Verbatim record (translated)

Machine-translated from Sinhala / Tamil / English

¶ 01 Hon. Speaker, I present the Report of the Committee on Public Finance on the Appropriation Bill for the Financial Year 2026 in terms of Standing Order No. 121(5)(i) of Parliament, on the fiscal, financial and economic assumptions used as the basis in arriving at total estimated expenditure and revenue of the Budget, only in the English language with special leave of the House, and the copies in the Sinhala and Tamil languages will be presented as soon as possible.

¶ 02 Ordered to lie upon the Table.

¶ 03 Sir, I am not going to go into the details of this 70-page Report that our Committee compiled.

¶ 04 First of all, I must thank all the Members of our Committee, immaterial of their political party. We worked together to prepare this Report. Also, I extend our appreciation to all the staff who helped us, including the four young consultants. Sir, we have been looking to get these people recruited for a year. We only got them last month and the team is led by Mr. Thilina Panduwawala.

¶ 05 However, Sir, I must say here that the Budget has only provided Rs. 8 million for the Parliamentary Budget Office and Rs. 3 million for Capital Expenditure. That is absolutely insufficient. As you know, the objective of the Committee on Public Finance is as per Article 148 of the Constitution, that we — Parliament — have full control over Public Finance. The Treasury Operations Department, other government institutions and also the Central Bank tell us various things and present various reports and analyses. So, Parliament must have the wherewithal, the capacity to be able to critically evaluate those reports. Unfortunately, we are unable to do that. With Rs. 8 million, what can we do, Sir?
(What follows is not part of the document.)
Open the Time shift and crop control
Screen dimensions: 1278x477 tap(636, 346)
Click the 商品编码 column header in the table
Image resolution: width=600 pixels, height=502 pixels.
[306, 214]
¶ 06 The Parliamentary Budget Office Act was passed in 2023. Sir, I would like to table here the documentations that have already been prepared on the Parliamentary Budget Office: the Organizational Design, the Parliamentary Budget Office Financial Year 2024 Action Plan and the Excel sheet on what our expenses are going to be.
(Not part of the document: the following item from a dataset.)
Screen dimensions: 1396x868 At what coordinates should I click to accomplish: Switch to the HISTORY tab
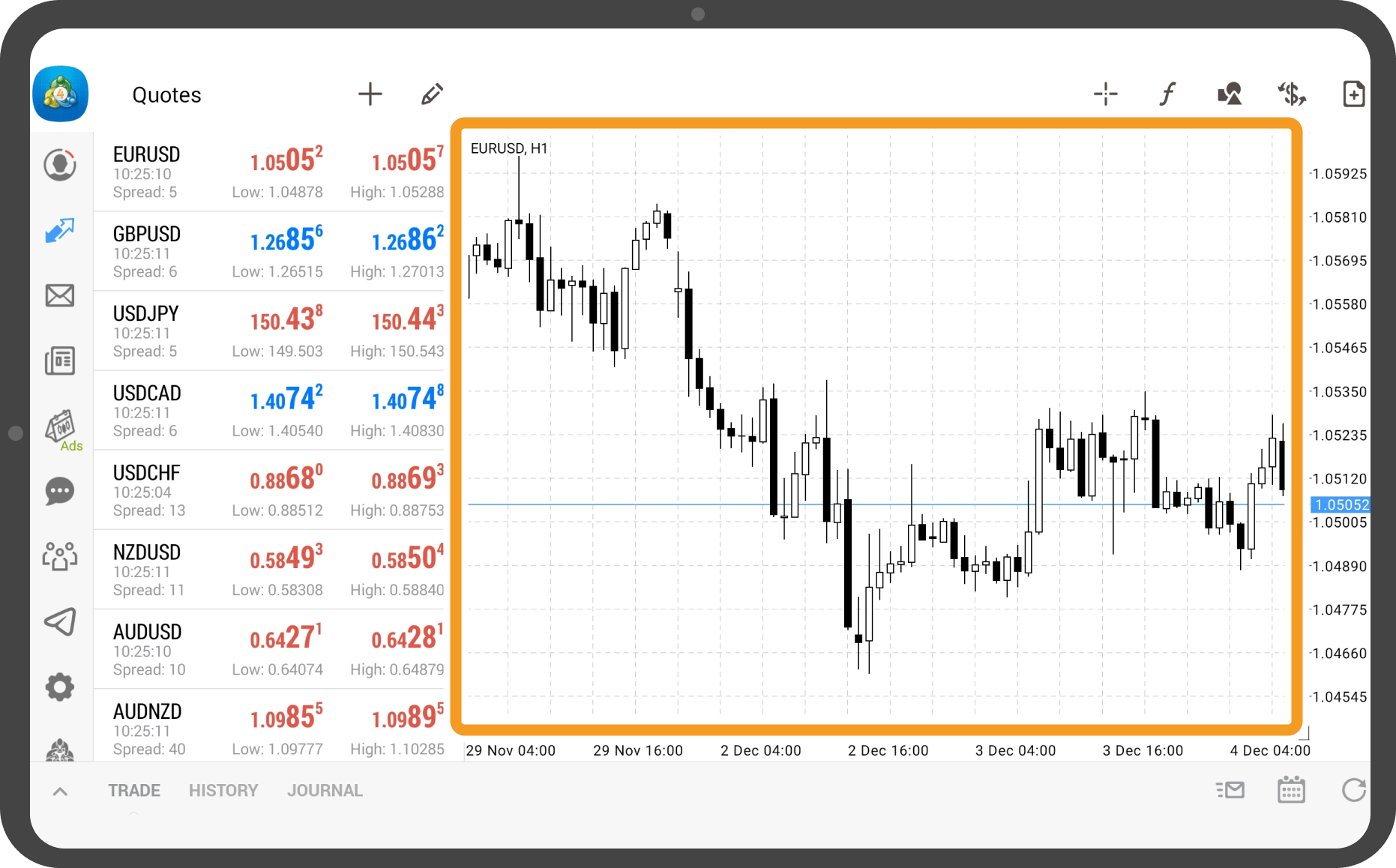pyautogui.click(x=223, y=791)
¶ 07 If you are serious about having the Committee on Public Finance and its back office, then, you must actually do it. There is no point in having rhetoric. We have to physically allocate funds to run that office. So, I humbly request you, Sir, and also the Hon. Leader of the House to, during the Committee Stage, relook at the expenditure you have allocated and provide appropriate funds for the Parliamentary Budget Office.

¶ 08 Sir, for the first time, we have actually been able to provide a colour copy of this Report because, then, it is easier to digest what is in it. Essentially, we are looking at assumptions and forecasts. Everything depends on what our assumptions are for the next year. For instance, this year, the assumption was that the nominal GDP will grow by 10.4 per cent and that was supposed to be Rs. 33 trillion. Based on that, various ratios were calculated, but we are going to end up with only Rs. 32 trillion, which means as opposed to the projection of 10.4 per cent, we are only going to have a 7 per cent nominal growth. Inflation was expected to be 5.7 per cent, but it is going to be only 2.4 per cent. So, going into the assumptions for 2025, we noticed that there have been massive discrepancies. Therefore, what we need to do is to ensure that these variations become less and less in future. I am not going to go through most of it, but what we are showing here is that there is an unexpected revenue that the Treasury has collected. No one expected that, even when the Ministry of Finance, Planning and Economic Development presented the Budget, that they would collect so much revenue from taxes on vehicle imports. So, that is really what has happened. We have also shown here the Treasury surpluses. There has been quite a bit of discussion on media about the buffer in cash availability of the Treasury.

¶ 09 Therefore, this is a fairly comprehensive, yet summarized version of what we — the Committee — believe to be the situation with respect to the assumptions and forecast made in preparing the Budget for 2026.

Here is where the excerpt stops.